Aujourd'hui encore, la plupart des témoins avec lesquels on aborde cette question insiste sur le fait que les décès concernent essentiellement des personnes âgées. Il est vrai que l'immense majorité (92 %) des décès frappe les plus de cinquante ans, la majorité (51,2 %) les plus de soixante-dix ans, et que la mort a surtout fauché les plus vieux. Faut-il en tirer argument, comme on l'affirme parfois, pour expliquer que tout cela est naturel, et même normal, et que c'est le contraire qui aurait été plus inquiétant ? Il y a là une part de cynisme qui ne peut qu’être dénoncée. En outre, ce type de remarque ne tient aucun compte des conditions lamentables dans lesquelles sont décédées ces personnes âgées. Eugen Nater exagérait-il lorsqu'il parlait du « véritable attentat perpétré contre la vieillesse badoise » ?
Car, s'il est vrai que la mort a surtout touché les plus âgés, mais pas exclusivement, il est clair qu'ils ne sont pas morts de vieillesse. Le taux de mortalité gursien est, pour la tranche des 60-64 ans, douze fois supérieur au taux allemand à la veille de la guerre et celui des 70-74 ans près de seize fois.

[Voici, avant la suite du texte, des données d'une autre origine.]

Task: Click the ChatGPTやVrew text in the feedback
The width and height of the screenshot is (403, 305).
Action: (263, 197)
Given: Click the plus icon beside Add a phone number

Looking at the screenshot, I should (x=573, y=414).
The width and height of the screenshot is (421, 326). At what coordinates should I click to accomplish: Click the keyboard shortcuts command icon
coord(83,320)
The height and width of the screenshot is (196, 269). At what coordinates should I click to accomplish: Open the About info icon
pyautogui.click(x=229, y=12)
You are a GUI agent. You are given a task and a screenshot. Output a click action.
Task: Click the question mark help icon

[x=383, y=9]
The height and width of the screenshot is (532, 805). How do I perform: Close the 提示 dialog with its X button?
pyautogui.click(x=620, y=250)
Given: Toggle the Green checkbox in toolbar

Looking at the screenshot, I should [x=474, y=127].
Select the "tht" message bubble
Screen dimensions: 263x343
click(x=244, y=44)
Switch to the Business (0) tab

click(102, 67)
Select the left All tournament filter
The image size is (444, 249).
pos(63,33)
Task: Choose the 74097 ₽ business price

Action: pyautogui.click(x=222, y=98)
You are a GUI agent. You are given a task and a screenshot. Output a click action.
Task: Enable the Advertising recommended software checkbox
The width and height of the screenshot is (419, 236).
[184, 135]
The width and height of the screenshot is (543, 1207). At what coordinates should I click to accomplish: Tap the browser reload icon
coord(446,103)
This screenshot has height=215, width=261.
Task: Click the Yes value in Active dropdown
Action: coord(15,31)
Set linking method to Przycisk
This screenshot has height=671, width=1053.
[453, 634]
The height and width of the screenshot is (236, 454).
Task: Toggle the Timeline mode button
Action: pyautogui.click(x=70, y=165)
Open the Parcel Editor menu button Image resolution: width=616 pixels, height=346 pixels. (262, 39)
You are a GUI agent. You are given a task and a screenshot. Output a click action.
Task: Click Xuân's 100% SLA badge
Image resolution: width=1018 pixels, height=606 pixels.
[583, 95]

L'âge avancé des personnes disparues au camp, s'il est un élément d'explication, ne constitue pas le facteur essentiel. L'état du centre béarnais, le manque d'hygiène, l'insuffisance de la nourriture, l'obscurité et la froideur des baraques, l'oisiveté imposée par les circonstances, le chagrin d'avoir tout perdu, ont porté un coup fatal à des êtres que la vieillesse avait déjà affaibli. On peut même s'étonner que, dans de telles conditions, la mortalité n'ait pas été plus élevée.
Elle l'a été, mais il est difficile de préciser dans quelle mesure. En effet, en mars 1941, un groupe de 1 476 internés de Gurs ont été transférés dans les centres, mieux aménagés, de Noé et du Récébédou (Haute-Garonne), où la mortalité, sans atteindre les taux gursiens, fit de profonds ravages. Les premières victimes étaient les hommes et les femmes transférés de Gurs. Durant le courant de l’année 1941, une centaine d’autres Gursiens, dont l'état de santé nécessitait un transfert dans les asiles de Lannemezan (Hautes-Pyrénées) et de Limoux (Aude), quittent le camp. La plupart d’entre eux meurent durant leur hospitalisation Il est donc certain que les 619 décès survenus au camp ne constituent qu'une partie du nombre des Badois morts des suites de leur passage à Gurs.
En définitive, l'hiver 1940-1941 n'est pas seulement une période rude à cause de la rigueur du climat et de la fragilité des installations gursiennes, c'est surtout le moment où les internés se retrouvent à peu près seuls et désarmés face au malheur, à l'incompréhension et à la mort.